ЗАДАНИЕ 1:
По какой специальности Михаил Бычков окончил университет, согласно выбранному отрывку?
ЗАДАНИЕ 2:
Согласуются ли с выбранным отрывком следующие утверждения? (a) Сборник «Приют бездомных песен» вышел в первый день осени. (b) Михаил Бычков родился в Москве. (c) Волосы он начал отращивать в восьмом классе.

В первый день осени вышел новый акустический сборник «Приют бездомных песен» молодого брянского музыканта Михаила Бычкова. Мы поговорили с ним о том, зачем выходить «на площадь своей внутренней страны», где в Брянске можно встретить неоинтеллигенцию и почему так важно вовремя включить диктофон. Публикуем самые интересные фрагменты разговора.
СПРАВКА:
Михаил Бычков родился в Брянске, окончил филологический факультет Брянского госуниверситета имени академика И.Г. Петровского по специальности «Журналистика». Выступает с авторскими песнями, занимается общественной деятельностью в культурном центре «Пространство» и Брянском молодёжном центре, координатор Всемирной акции «Тотальный диктант» в Брянске, журналист.
О детстве: «К музыке пришёл из ревности».
– Какими цветами я бы описал своё детство? Спектр большой, но довольно тусклый. Первое, что приходит на ум: одиночество. Прекрасно помню моменты, когда сидишь на балконе, играешь сам с собой и вдруг слышишь шум во дворе. Выглядываешь через прутики, а там старшие ребята в настольный теннис играют! Я в достаточно позднем возрасте стал социализироваться. Во многом это связано с христианским воспитанием: огромная пропасть была между реальным миром и тем, который я себе рисовал. Долгое время я был таким, знаете, зазнавшимся аутсайдером, который нигде и ни с кем, но при этом гордо в сторонке. В классе восьмом стал отращивать волосы, чтобы закрываться… А потом случилась первая влюблённость и влюблённость в книги, которые перевернули всё.

Записанные данные
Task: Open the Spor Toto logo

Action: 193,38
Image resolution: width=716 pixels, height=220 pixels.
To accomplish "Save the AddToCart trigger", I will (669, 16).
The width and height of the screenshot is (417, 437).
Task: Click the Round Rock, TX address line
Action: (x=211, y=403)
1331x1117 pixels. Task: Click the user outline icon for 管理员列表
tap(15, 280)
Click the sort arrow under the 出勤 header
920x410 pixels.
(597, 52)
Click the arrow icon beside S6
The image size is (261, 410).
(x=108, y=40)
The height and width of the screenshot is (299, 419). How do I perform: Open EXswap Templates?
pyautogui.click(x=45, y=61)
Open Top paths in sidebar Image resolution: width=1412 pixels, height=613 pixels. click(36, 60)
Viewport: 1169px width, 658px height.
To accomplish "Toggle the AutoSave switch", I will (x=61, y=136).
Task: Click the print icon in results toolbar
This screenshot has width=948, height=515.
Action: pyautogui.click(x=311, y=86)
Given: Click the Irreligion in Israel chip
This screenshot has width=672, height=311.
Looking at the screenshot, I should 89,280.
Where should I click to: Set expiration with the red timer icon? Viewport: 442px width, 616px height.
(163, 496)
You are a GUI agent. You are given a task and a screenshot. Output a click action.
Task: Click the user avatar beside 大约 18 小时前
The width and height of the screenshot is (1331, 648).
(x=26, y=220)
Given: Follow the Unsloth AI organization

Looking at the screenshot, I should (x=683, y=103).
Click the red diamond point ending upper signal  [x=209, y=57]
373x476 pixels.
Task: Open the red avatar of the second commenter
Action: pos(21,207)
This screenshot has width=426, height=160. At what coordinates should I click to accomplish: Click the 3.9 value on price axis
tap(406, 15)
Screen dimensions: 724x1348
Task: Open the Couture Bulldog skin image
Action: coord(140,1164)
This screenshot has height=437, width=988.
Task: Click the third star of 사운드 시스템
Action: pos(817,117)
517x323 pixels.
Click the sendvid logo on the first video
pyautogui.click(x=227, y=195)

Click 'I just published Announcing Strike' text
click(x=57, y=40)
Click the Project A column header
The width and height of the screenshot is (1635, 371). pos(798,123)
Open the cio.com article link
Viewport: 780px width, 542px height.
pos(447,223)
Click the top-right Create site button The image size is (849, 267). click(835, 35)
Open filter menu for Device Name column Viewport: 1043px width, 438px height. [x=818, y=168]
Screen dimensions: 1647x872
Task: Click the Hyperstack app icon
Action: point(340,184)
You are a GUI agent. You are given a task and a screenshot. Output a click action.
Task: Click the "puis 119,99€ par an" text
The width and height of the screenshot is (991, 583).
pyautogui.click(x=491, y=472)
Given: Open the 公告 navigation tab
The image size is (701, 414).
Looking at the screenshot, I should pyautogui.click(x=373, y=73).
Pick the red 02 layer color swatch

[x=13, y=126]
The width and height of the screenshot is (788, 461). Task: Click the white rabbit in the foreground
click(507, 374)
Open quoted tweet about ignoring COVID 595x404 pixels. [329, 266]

РЕШЕНИЕ ЗАДАНИЯ 1:
По специальности «Журналистика».

РЕШЕНИЕ ЗАДАНИЯ 2:
(a) Да: «В первый день осени вышел новый акустический сборник».
(b) Нет: «Михаил Бычков родился в Брянске».
(c) Да: «В классе восьмом стал отращивать волосы».